Records to use:
◇ ◇ ◇ ◇

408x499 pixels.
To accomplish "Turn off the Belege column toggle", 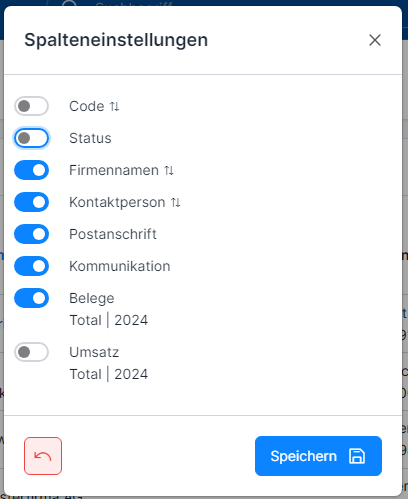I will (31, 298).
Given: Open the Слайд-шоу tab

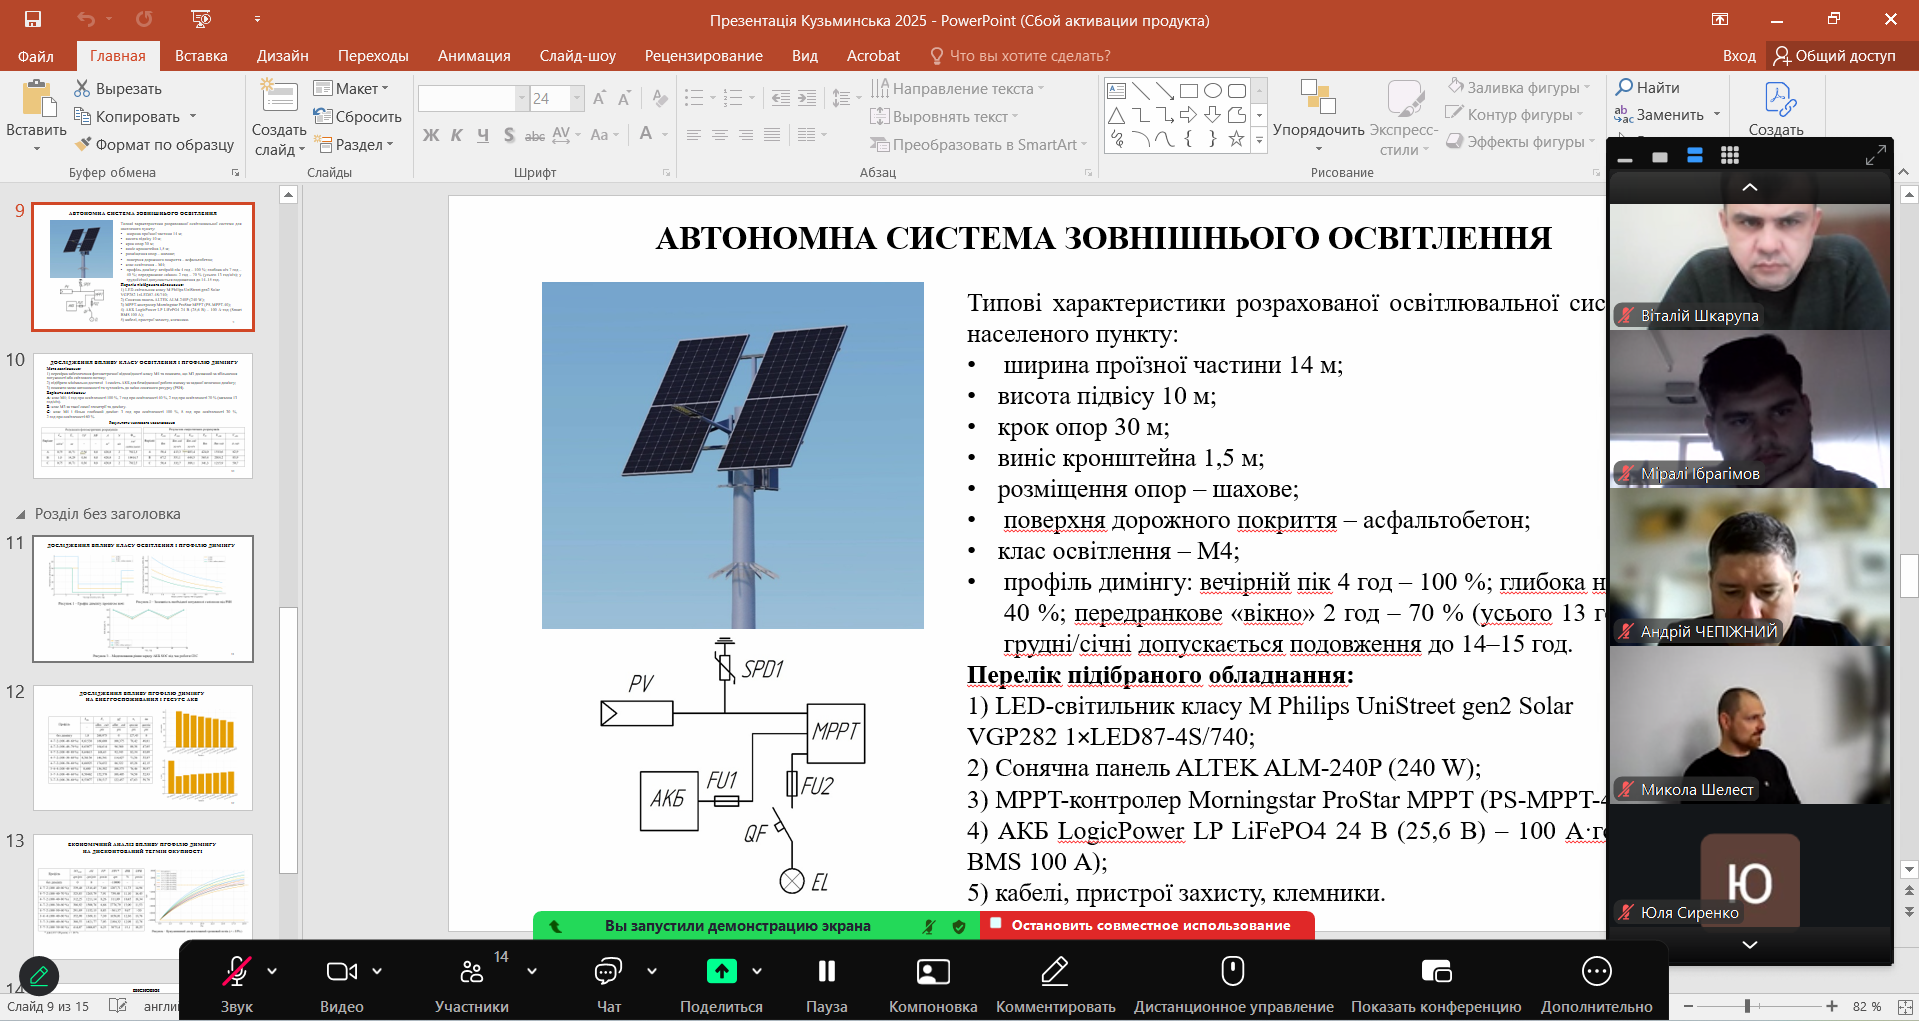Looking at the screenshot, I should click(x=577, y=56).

◇ ◇ ◇ ◇

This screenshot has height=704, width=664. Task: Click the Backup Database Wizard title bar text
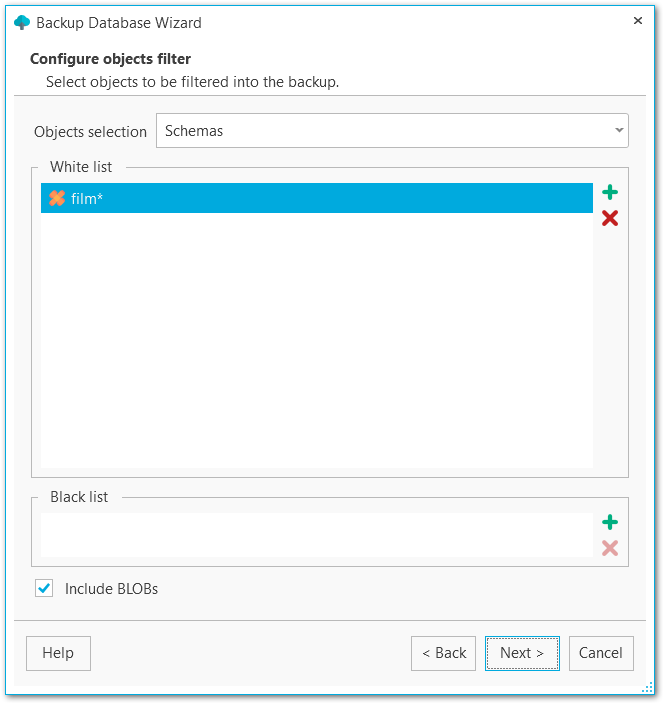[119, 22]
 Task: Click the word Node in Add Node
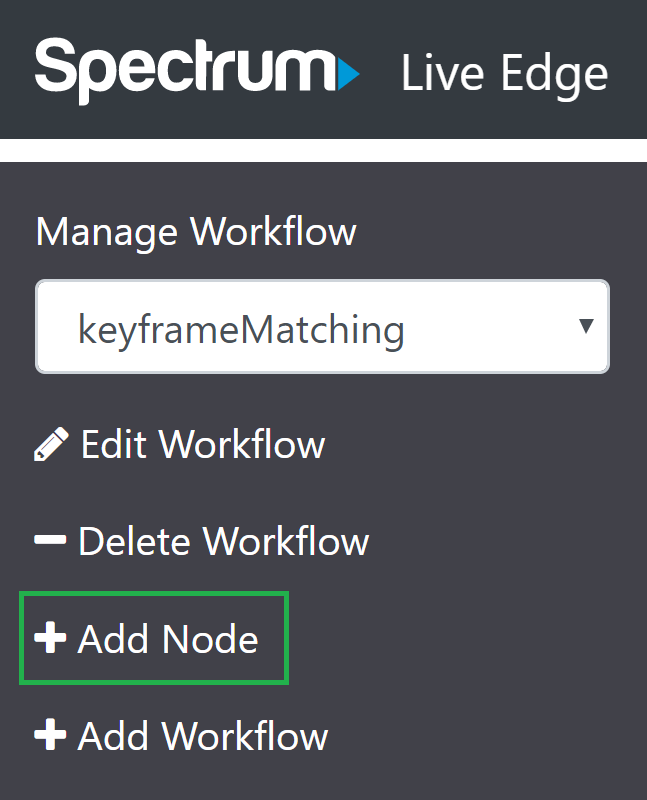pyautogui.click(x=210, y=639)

◇ ◇ ◇ ◇

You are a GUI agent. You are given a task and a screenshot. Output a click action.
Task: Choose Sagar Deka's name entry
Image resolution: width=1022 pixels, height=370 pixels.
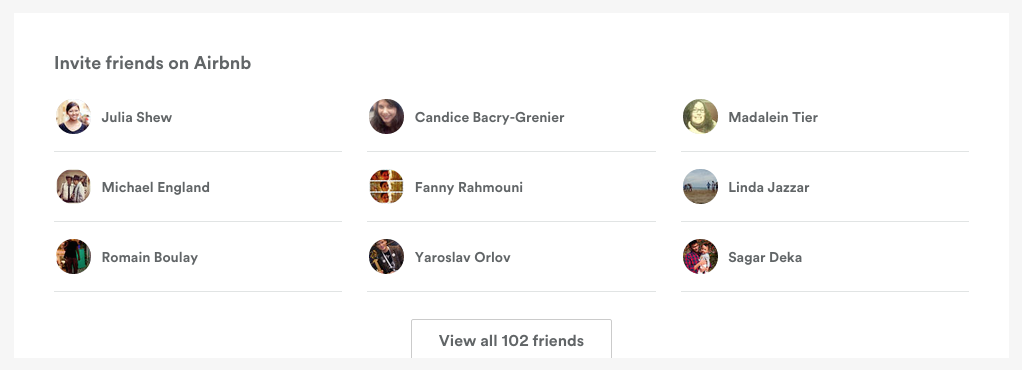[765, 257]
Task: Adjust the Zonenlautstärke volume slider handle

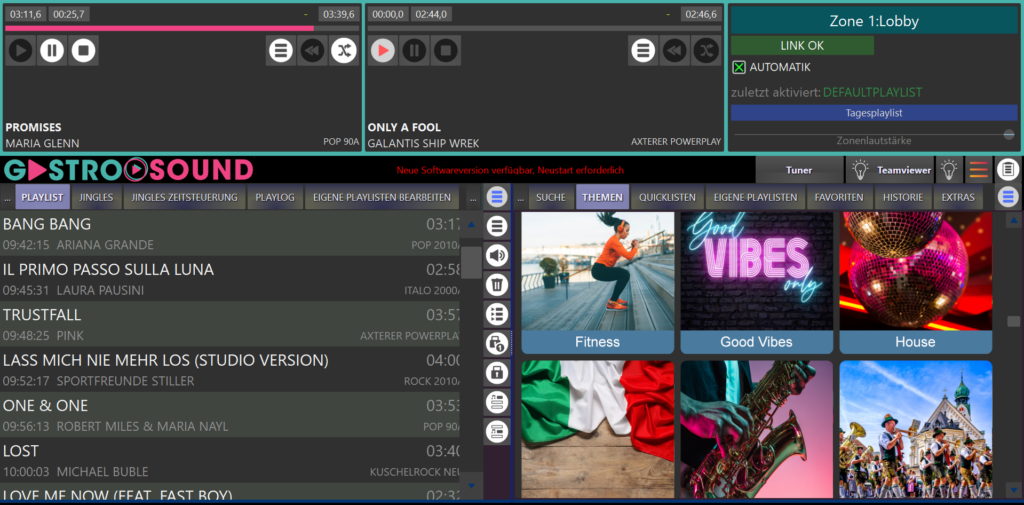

◇ ◇ ◇ ◇

Your goal:
In the listing above, find the line holding "Task: Choose Sagar Deka's name entry" and the line holding "Task: Adjust the". Reproduce those two lines and all between them exactly, leaving out pictures.

Output of the task:
Task: Choose Sagar Deka's name entry
Image resolution: width=1022 pixels, height=370 pixels.
[765, 257]
Task: Adjust the Zonenlautstärke volume slider handle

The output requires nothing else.